One research group inside Facebook, known as the Data Team, is tasked with the challenge of mathematically sifting through that data to look for patterns that explain the how and why of human social interactions. The people who do that, mostly PhDs with research experience in computer and social sciences, look for insights that will help Facebook tune its products, but have also begun to publish their findings in the scientific community.
The Data Team's leader, Cameron Marlow, likens what they do to building a telescope, saying that the techniques they develop will transform scientific understanding of human behavior in the same way that astronomy transformed our understanding of the cosmos.
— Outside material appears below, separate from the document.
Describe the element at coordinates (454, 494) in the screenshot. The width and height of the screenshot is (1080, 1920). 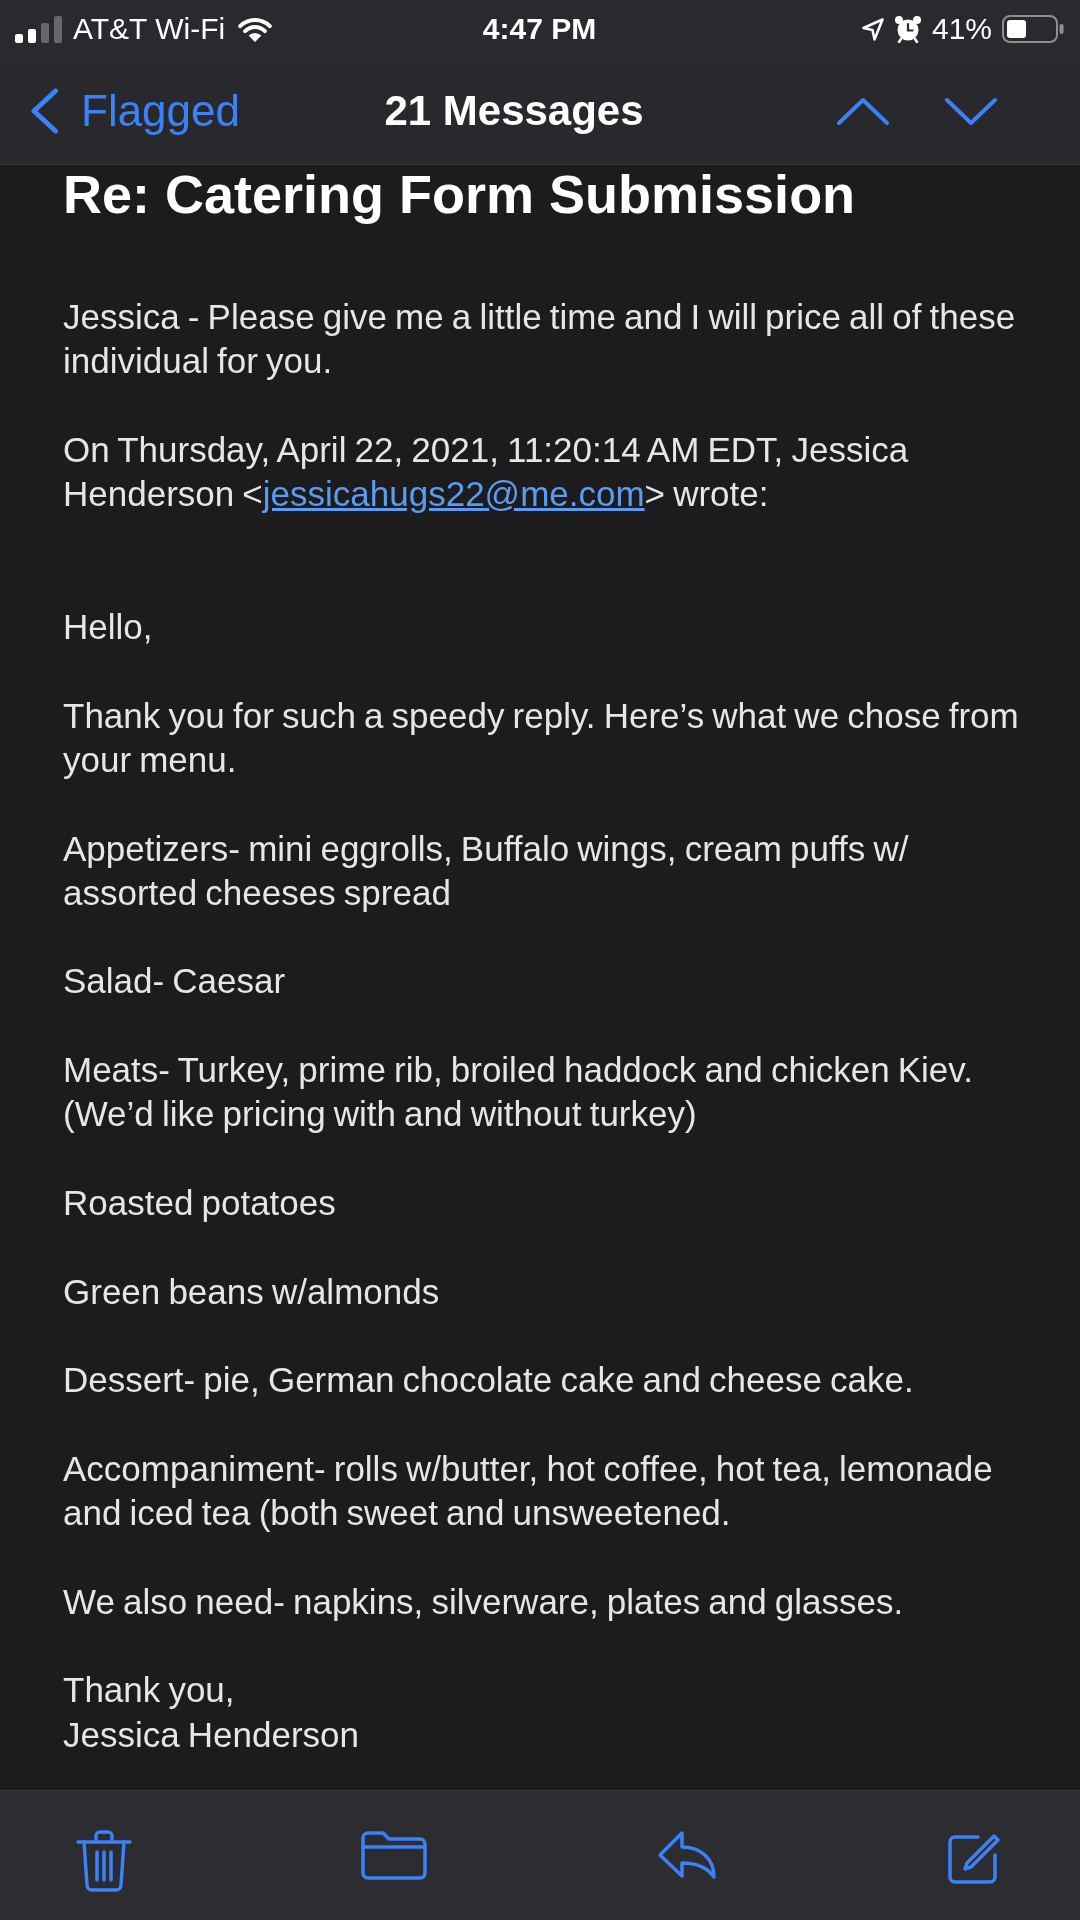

Technology Review's computing editor, Tom Simonite, met with Marlow at Facebook's offices to hear about what the company's data science can uncover.
TR: Why does Facebook need a team of academically trained researchers like yours?
Marlow: We conduct science research to answer the most pressing product questions. How do people derive value from Facebook? What motivates interactions? How do these change over time? The science of Facebook is the science of social interaction, so our work addresses fundamental questions about human dynamics, such as personal influence, tie strength, information diffusion, and social support.
Facebook has rethought how to make research have a greater impact in an industrial setting—using it to help make decisions and evolve our products. Traditional research labs like Bell Labs or Xerox Park have [shown that corporate research can have] a profound impact on culture and technology, developing countless inventions.
Why is some of your research essentially academic, published for others to use?
We embrace the company philosophy of openness in our communication with the rest of the academic world. Our academic research provides us with an opportunity to get some of the smartest people thinking about the questions we face, which are different than those that researchers have encountered before.
The world of social science is transforming in light of an increase in the scale, granularity, and precision of social and behavioral data available online. We imagine that future generations of academics will be adapting to this new influx of data, and we would like to be a part of the development of this new science.